• Exercise
Rewrite the entries below with "Screen resolution" in place of every "Image resolution", keeping everything else the same.

Part of a data file
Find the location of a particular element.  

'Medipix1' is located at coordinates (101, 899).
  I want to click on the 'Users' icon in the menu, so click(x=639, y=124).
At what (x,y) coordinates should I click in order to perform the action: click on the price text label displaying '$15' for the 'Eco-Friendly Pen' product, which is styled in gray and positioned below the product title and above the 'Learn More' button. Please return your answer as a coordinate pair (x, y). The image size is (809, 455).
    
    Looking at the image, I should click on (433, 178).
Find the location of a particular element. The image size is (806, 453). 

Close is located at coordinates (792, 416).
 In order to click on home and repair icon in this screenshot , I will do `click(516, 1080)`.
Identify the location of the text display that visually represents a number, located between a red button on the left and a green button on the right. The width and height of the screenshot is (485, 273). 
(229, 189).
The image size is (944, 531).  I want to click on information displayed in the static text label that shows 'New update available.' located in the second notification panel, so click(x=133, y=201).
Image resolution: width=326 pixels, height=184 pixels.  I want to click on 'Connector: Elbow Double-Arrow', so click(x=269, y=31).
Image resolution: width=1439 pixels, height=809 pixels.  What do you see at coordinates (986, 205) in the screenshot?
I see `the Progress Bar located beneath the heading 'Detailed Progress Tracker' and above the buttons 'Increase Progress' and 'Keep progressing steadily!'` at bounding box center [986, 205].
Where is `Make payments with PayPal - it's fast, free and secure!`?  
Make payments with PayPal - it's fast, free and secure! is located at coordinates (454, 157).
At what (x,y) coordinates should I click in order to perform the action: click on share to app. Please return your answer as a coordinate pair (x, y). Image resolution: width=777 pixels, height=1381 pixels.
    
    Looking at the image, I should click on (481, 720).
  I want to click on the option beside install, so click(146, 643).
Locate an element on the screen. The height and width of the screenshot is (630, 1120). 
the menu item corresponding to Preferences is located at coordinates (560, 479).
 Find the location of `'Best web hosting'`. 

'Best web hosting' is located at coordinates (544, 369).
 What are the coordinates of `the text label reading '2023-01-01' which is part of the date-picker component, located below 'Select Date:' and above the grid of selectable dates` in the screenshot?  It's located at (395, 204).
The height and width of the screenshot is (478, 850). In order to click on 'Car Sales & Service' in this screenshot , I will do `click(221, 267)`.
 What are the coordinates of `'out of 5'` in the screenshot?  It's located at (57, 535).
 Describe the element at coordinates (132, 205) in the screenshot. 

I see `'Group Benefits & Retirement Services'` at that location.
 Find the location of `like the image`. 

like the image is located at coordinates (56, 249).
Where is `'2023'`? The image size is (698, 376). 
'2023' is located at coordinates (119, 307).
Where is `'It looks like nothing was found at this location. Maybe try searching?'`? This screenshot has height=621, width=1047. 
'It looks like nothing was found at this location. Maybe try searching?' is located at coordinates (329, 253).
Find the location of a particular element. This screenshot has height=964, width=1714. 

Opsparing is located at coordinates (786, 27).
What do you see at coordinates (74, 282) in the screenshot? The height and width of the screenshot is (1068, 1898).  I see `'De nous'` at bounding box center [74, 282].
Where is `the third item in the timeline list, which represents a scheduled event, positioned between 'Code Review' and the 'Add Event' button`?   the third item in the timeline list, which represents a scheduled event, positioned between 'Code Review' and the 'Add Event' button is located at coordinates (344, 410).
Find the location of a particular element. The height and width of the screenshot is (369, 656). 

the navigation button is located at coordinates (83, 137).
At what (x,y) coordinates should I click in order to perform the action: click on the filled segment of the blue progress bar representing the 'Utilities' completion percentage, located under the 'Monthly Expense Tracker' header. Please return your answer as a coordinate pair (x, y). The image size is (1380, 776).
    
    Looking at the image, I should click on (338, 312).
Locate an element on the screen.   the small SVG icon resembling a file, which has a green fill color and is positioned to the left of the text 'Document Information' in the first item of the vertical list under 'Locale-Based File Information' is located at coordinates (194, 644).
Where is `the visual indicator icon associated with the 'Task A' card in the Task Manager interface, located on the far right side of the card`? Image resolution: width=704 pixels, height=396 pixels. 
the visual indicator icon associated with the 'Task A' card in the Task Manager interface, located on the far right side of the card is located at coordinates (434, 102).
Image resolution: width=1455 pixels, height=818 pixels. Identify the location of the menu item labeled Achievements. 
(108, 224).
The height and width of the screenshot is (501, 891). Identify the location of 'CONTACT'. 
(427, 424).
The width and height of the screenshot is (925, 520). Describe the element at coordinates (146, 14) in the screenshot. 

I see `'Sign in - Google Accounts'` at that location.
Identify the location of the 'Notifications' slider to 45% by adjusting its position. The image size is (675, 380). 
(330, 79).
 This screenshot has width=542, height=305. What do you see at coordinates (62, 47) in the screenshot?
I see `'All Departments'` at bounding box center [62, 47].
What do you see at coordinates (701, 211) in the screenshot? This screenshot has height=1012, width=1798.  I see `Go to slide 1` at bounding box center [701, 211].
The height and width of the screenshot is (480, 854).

• Exercise response
Find the location of a particular element.  

'Medipix1' is located at coordinates (101, 899).
  I want to click on the 'Users' icon in the menu, so click(x=639, y=124).
At what (x,y) coordinates should I click in order to perform the action: click on the price text label displaying '$15' for the 'Eco-Friendly Pen' product, which is styled in gray and positioned below the product title and above the 'Learn More' button. Please return your answer as a coordinate pair (x, y). The image size is (809, 455).
    
    Looking at the image, I should click on (433, 178).
Find the location of a particular element. The image size is (806, 453). 

Close is located at coordinates (792, 416).
 In order to click on home and repair icon in this screenshot , I will do `click(516, 1080)`.
Identify the location of the text display that visually represents a number, located between a red button on the left and a green button on the right. The width and height of the screenshot is (485, 273). 
(229, 189).
The image size is (944, 531).  I want to click on information displayed in the static text label that shows 'New update available.' located in the second notification panel, so click(x=133, y=201).
Screen resolution: width=326 pixels, height=184 pixels.  I want to click on 'Connector: Elbow Double-Arrow', so click(x=269, y=31).
Screen resolution: width=1439 pixels, height=809 pixels.  What do you see at coordinates (986, 205) in the screenshot?
I see `the Progress Bar located beneath the heading 'Detailed Progress Tracker' and above the buttons 'Increase Progress' and 'Keep progressing steadily!'` at bounding box center [986, 205].
Where is `Make payments with PayPal - it's fast, free and secure!`?  
Make payments with PayPal - it's fast, free and secure! is located at coordinates (454, 157).
At what (x,y) coordinates should I click in order to perform the action: click on share to app. Please return your answer as a coordinate pair (x, y). Screen resolution: width=777 pixels, height=1381 pixels.
    
    Looking at the image, I should click on (481, 720).
  I want to click on the option beside install, so click(146, 643).
Locate an element on the screen. The height and width of the screenshot is (630, 1120). 
the menu item corresponding to Preferences is located at coordinates (560, 479).
 Find the location of `'Best web hosting'`. 

'Best web hosting' is located at coordinates (544, 369).
 What are the coordinates of `the text label reading '2023-01-01' which is part of the date-picker component, located below 'Select Date:' and above the grid of selectable dates` in the screenshot?  It's located at (395, 204).
The height and width of the screenshot is (478, 850). In order to click on 'Car Sales & Service' in this screenshot , I will do `click(221, 267)`.
 What are the coordinates of `'out of 5'` in the screenshot?  It's located at (57, 535).
 Describe the element at coordinates (132, 205) in the screenshot. 

I see `'Group Benefits & Retirement Services'` at that location.
 Find the location of `like the image`. 

like the image is located at coordinates (56, 249).
Where is `'2023'`? The image size is (698, 376). 
'2023' is located at coordinates (119, 307).
Where is `'It looks like nothing was found at this location. Maybe try searching?'`? This screenshot has height=621, width=1047. 
'It looks like nothing was found at this location. Maybe try searching?' is located at coordinates (329, 253).
Find the location of a particular element. This screenshot has height=964, width=1714. 

Opsparing is located at coordinates (786, 27).
What do you see at coordinates (74, 282) in the screenshot? The height and width of the screenshot is (1068, 1898).  I see `'De nous'` at bounding box center [74, 282].
Where is `the third item in the timeline list, which represents a scheduled event, positioned between 'Code Review' and the 'Add Event' button`?   the third item in the timeline list, which represents a scheduled event, positioned between 'Code Review' and the 'Add Event' button is located at coordinates (344, 410).
Find the location of a particular element. The height and width of the screenshot is (369, 656). 

the navigation button is located at coordinates (83, 137).
At what (x,y) coordinates should I click in order to perform the action: click on the filled segment of the blue progress bar representing the 'Utilities' completion percentage, located under the 'Monthly Expense Tracker' header. Please return your answer as a coordinate pair (x, y). The image size is (1380, 776).
    
    Looking at the image, I should click on (338, 312).
Locate an element on the screen.   the small SVG icon resembling a file, which has a green fill color and is positioned to the left of the text 'Document Information' in the first item of the vertical list under 'Locale-Based File Information' is located at coordinates (194, 644).
Where is `the visual indicator icon associated with the 'Task A' card in the Task Manager interface, located on the far right side of the card`? Screen resolution: width=704 pixels, height=396 pixels. 
the visual indicator icon associated with the 'Task A' card in the Task Manager interface, located on the far right side of the card is located at coordinates (434, 102).
Screen resolution: width=1455 pixels, height=818 pixels. Identify the location of the menu item labeled Achievements. 
(108, 224).
The height and width of the screenshot is (501, 891). Identify the location of 'CONTACT'. 
(427, 424).
The width and height of the screenshot is (925, 520). Describe the element at coordinates (146, 14) in the screenshot. 

I see `'Sign in - Google Accounts'` at that location.
Identify the location of the 'Notifications' slider to 45% by adjusting its position. The image size is (675, 380). 
(330, 79).
 This screenshot has width=542, height=305. What do you see at coordinates (62, 47) in the screenshot?
I see `'All Departments'` at bounding box center [62, 47].
What do you see at coordinates (701, 211) in the screenshot? This screenshot has height=1012, width=1798.  I see `Go to slide 1` at bounding box center [701, 211].
The height and width of the screenshot is (480, 854).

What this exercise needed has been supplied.